About two hours later, Katlijn and I nearly collapsed in exhaustion on some remote island off the Andaman coast, our arms throbbing in protest. Wondering about their fate, we looked back into the distant waters: the poor mammatjes were but a dot on the horizon. Slowly, the dot grew larger until a kayak, then two paddles, and finally two determined little women could barely be discerned paddling furiously in the distance across the open sea. Muttering incoherently about how they lost sight of land and wanted to go back to Belgium, the mammatjes finally arrived.
Fortunately for us, there were a couple of food stalls on the island (there are food stalls everywhere in Thailand), and a few members of the boat mafia smiling knowingly at our misfortune.
"Is this chicken island ?" I asked the boatman.
"This no chicken island ! Chicken Island thirty minutes further," he replied smugly, not even making an effort to control the onset of his own gut-laughter.
The boats were conveniently full of other tourists, and while it may still have been possible to pay the mafia an extortionate rate for a ride back to the backpacker ghetto, we decided not to bother inquiring. The mammatjes bravely gathered their strength and, full of the wisdom that can only be garnered after a life-time of experience, aimed their small craft at the open sea towards their air-conditioned accommodation waiting for them back in Rayleigh, full of booze. In contrast, Katlijn and I briefly rested our sore limbs and, full of the naive reckless abandon of youth, set out to find the mythical Chicken Island.
After another hour paddling about until our arms had turned into two heavy jelly-like weights, a small lump of land emerged in the distance. After squinting my eyes in the sun and tilting my head to one side, I decided it looked suitably enough like a chicken and declared our quest a complete success. We dawned our snorkel gear and jumped into the water to enjoy ten glorious minutes with the tropical fish before we had to turn around for the long haul back to Rayleigh.

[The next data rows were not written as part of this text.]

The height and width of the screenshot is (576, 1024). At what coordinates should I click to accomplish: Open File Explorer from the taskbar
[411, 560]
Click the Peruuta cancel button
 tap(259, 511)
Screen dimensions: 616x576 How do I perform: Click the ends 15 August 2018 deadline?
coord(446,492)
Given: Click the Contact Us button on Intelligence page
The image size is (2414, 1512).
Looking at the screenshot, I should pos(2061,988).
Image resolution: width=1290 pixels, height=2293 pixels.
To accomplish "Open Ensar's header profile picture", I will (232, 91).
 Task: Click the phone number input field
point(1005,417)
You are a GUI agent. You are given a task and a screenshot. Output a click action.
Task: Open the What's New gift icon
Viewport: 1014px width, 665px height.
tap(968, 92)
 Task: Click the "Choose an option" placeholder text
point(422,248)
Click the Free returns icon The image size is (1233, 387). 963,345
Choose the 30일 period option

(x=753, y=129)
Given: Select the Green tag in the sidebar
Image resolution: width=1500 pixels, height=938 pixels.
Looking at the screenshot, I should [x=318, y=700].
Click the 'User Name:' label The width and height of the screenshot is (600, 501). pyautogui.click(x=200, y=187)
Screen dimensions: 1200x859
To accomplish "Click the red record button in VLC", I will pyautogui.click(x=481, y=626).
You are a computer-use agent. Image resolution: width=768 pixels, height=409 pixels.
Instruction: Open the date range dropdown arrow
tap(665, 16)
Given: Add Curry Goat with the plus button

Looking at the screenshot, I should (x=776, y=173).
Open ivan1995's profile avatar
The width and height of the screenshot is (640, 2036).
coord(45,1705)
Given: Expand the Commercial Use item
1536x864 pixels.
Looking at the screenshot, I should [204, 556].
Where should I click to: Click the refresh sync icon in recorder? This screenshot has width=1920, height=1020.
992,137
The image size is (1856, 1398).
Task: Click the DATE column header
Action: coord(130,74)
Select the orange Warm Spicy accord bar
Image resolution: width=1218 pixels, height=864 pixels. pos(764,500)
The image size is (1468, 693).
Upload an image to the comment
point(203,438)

While it took us only a few more hours to kayak back to our bungalows, our arms wouldn't forgive us for days. That evening, we made our ritual visit to the mammatjes only to find two scantily dressed, glutinous, diminutive lobsters nursing their sore limbs and sun-burned bodies with a bottle of pastis, muttering something about going back to Belgium.
"Ik wil naar thuis !"
As Katlijn and I walked back to our bungalows in the dark, we began to worry about both the mental and physical health of the battered mammatjes. Chris had committed the classic blunder of forgetting to put sun-screen on her feet which, exposed in the kayak beneath Thailand's powerful sun, had turned a remarkably unnatural shade of purple. Emmy's legs were afflicted with some, as yet unidentified, form of severe sun rash which looked alarmingly like pictures I once saw of a tropical flesh eating disease. The two of them could be heard through the night giggling maniacally as they drank away the entire contents of their super-sized suitcases: Chris had clearly lost her marbles and Emmy's normally sharp wit had been reduced to juvenile toilet humour.
After a long day, Katlijn and I lay down in the wet heat of our creepy bungalow under the heavy weight of guilt and concern, finally understanding what it must have been like for our mammatjes when we were kids.